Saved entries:
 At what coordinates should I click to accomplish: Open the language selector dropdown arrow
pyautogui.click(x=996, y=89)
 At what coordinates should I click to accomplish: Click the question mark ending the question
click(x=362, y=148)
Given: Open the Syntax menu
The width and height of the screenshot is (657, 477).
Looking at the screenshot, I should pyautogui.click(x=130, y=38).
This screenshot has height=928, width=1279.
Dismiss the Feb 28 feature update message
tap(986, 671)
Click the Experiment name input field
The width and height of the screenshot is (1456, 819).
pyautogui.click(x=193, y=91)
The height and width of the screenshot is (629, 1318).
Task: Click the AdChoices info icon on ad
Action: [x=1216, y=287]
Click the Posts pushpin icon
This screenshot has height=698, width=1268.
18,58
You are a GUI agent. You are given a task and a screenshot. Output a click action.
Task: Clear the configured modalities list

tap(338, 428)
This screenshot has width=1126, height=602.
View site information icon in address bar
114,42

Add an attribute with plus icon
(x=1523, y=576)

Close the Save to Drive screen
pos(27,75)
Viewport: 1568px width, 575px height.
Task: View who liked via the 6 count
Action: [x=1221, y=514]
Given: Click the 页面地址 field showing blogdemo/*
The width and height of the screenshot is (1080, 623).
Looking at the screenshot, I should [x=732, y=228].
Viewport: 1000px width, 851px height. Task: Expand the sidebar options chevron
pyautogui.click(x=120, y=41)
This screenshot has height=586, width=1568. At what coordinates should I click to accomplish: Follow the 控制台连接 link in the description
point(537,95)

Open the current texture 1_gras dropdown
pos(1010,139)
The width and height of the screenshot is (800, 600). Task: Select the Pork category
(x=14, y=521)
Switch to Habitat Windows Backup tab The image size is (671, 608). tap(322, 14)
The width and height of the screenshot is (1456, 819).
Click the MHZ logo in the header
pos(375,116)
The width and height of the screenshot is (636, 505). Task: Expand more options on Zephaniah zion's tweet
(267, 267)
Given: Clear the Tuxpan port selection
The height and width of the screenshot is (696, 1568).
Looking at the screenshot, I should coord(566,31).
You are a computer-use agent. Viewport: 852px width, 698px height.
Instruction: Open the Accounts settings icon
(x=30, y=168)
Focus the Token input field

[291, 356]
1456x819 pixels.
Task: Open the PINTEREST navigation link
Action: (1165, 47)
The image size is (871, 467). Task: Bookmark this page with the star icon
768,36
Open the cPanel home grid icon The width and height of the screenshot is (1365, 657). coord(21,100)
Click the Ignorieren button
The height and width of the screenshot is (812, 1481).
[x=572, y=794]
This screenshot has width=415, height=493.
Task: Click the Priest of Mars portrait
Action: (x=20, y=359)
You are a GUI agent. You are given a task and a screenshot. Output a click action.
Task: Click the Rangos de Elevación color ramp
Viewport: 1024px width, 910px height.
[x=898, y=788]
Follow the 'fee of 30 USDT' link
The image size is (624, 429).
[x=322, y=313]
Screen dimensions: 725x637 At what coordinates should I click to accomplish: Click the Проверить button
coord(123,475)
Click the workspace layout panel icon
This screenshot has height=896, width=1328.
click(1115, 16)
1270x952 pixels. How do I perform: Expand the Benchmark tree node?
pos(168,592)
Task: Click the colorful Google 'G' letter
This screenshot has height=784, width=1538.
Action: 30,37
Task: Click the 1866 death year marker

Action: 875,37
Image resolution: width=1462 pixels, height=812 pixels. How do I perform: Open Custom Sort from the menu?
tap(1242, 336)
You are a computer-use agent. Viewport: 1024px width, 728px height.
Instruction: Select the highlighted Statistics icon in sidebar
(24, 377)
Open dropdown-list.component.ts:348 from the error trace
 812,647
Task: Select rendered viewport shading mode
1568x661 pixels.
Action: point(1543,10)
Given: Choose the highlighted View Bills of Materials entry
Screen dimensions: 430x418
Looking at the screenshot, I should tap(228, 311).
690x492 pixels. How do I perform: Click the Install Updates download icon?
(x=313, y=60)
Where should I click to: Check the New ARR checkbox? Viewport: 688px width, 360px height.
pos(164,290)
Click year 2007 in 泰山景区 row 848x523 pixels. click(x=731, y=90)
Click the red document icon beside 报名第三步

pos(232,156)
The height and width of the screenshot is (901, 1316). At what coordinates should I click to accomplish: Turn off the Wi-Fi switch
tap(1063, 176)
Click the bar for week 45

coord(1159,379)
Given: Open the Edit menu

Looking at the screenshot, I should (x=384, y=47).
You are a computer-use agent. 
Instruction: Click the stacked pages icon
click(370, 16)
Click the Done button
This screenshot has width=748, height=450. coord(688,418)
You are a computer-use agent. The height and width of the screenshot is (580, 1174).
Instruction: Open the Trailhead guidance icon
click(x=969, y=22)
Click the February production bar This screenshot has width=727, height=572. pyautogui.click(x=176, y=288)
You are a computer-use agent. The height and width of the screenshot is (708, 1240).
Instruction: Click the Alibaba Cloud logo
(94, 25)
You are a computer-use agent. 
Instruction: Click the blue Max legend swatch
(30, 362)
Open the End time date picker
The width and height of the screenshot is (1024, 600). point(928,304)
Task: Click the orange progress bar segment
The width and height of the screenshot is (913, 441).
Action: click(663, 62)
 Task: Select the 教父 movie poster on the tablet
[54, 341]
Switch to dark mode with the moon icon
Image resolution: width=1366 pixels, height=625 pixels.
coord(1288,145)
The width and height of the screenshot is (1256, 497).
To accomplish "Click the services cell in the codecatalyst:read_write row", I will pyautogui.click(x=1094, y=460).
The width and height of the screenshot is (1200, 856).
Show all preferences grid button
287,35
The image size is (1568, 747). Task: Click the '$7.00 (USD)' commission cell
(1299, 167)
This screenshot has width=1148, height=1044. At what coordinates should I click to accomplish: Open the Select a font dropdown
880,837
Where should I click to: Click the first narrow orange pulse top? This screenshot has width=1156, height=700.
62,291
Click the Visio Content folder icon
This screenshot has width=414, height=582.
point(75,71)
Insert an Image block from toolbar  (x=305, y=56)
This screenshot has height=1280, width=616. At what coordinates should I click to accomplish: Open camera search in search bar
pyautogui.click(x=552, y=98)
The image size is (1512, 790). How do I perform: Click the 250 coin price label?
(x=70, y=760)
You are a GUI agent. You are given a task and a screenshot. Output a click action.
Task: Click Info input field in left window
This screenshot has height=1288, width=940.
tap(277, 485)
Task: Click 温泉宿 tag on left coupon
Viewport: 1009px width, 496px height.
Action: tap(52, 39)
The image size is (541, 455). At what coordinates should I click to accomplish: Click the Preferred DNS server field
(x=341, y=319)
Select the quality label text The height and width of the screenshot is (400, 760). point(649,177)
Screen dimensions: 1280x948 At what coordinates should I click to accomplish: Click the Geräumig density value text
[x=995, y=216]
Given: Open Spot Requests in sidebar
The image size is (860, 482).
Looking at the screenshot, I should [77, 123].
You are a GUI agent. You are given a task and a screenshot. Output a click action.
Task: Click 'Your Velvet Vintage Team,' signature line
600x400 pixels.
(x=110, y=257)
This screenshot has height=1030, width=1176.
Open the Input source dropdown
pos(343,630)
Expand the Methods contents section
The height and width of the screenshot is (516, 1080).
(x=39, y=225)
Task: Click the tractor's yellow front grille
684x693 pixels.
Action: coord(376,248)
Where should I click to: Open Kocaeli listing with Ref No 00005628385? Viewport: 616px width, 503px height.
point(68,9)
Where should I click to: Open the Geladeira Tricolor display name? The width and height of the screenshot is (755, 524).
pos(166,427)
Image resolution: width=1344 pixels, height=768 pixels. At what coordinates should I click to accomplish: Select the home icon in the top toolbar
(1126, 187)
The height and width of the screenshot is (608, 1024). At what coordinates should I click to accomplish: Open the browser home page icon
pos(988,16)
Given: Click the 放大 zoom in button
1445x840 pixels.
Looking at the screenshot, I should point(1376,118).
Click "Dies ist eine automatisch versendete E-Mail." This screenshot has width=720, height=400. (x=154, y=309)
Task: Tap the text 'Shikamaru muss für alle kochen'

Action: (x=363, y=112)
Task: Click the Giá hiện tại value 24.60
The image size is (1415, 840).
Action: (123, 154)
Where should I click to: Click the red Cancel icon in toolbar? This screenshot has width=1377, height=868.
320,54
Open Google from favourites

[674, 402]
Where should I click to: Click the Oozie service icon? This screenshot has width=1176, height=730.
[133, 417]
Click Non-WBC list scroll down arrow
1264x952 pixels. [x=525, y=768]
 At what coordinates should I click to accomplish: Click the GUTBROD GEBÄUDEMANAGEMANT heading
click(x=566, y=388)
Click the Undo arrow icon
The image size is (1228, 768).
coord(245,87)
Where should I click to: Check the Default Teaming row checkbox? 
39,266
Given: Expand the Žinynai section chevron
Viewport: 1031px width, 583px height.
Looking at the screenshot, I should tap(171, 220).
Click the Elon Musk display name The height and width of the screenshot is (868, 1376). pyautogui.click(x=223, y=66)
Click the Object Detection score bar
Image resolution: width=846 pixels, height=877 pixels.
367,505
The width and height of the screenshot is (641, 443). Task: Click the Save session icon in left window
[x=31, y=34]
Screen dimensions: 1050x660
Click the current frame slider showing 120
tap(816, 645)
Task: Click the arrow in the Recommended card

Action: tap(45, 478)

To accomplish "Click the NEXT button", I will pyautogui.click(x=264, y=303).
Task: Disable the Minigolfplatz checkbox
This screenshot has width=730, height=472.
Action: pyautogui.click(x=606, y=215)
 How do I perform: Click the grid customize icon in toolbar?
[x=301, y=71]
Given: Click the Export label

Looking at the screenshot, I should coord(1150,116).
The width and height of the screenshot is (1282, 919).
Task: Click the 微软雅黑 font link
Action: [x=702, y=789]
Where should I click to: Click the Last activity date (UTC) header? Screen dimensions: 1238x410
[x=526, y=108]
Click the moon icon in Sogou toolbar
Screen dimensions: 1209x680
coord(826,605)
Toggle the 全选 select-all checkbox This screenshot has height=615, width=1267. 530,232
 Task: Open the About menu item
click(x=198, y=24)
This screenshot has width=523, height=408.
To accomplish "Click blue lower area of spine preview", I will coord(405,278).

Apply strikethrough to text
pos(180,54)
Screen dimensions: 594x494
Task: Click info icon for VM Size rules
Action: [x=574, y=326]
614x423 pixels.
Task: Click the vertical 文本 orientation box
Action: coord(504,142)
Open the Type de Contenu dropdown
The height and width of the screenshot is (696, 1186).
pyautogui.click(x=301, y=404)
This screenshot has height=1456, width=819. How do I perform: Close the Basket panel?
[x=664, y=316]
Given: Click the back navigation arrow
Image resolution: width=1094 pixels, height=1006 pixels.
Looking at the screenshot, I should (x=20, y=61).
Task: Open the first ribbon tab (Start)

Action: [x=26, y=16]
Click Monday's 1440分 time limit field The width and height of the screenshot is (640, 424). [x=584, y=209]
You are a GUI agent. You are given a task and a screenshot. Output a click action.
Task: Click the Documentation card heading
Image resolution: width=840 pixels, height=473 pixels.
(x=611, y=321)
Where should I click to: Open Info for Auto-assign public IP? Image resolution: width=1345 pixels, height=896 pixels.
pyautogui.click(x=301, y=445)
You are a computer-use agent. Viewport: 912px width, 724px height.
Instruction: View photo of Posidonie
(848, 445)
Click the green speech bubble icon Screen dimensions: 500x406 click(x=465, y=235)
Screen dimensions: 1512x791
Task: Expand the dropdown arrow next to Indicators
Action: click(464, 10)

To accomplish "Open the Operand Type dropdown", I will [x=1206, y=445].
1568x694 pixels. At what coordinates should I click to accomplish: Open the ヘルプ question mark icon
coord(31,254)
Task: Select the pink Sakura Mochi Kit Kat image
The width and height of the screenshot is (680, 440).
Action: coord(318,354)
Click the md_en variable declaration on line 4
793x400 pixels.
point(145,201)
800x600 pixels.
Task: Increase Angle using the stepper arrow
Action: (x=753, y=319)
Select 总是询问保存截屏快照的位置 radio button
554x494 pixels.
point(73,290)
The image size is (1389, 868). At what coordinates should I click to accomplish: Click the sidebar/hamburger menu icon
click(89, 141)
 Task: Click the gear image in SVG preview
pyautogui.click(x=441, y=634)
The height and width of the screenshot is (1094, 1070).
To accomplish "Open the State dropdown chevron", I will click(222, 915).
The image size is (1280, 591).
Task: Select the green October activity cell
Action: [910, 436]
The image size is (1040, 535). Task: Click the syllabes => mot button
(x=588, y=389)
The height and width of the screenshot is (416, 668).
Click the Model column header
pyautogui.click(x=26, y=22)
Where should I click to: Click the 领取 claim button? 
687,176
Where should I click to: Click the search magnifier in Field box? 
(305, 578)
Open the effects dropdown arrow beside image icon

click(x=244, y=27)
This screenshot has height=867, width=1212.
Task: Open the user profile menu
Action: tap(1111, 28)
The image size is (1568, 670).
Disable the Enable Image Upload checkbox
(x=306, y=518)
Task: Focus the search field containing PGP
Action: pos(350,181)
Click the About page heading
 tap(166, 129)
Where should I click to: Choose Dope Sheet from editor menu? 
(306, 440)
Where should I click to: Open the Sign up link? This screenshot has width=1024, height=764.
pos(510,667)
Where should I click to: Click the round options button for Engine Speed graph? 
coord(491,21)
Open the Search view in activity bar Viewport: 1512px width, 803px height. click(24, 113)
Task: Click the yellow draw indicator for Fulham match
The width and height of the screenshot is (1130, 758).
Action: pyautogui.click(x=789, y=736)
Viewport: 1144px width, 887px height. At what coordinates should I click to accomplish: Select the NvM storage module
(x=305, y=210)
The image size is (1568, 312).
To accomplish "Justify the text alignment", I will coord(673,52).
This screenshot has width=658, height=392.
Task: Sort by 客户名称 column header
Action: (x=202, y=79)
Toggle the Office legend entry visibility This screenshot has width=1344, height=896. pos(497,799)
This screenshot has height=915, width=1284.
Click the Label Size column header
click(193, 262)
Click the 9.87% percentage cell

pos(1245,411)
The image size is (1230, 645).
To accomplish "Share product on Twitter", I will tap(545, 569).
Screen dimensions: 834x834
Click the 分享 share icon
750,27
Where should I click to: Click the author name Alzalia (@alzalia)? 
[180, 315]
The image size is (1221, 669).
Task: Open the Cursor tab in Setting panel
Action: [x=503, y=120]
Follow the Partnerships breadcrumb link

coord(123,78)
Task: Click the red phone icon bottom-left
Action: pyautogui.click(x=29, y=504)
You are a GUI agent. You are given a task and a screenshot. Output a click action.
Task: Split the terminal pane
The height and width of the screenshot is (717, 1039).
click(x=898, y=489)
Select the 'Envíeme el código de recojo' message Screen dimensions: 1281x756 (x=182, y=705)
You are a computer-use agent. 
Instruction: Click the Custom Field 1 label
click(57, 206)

TRY IT: Return every line above in which the string "section" occurs.

RESPONSE AREA:
Expand the Methods contents section
Given: Expand the Žinynai section chevron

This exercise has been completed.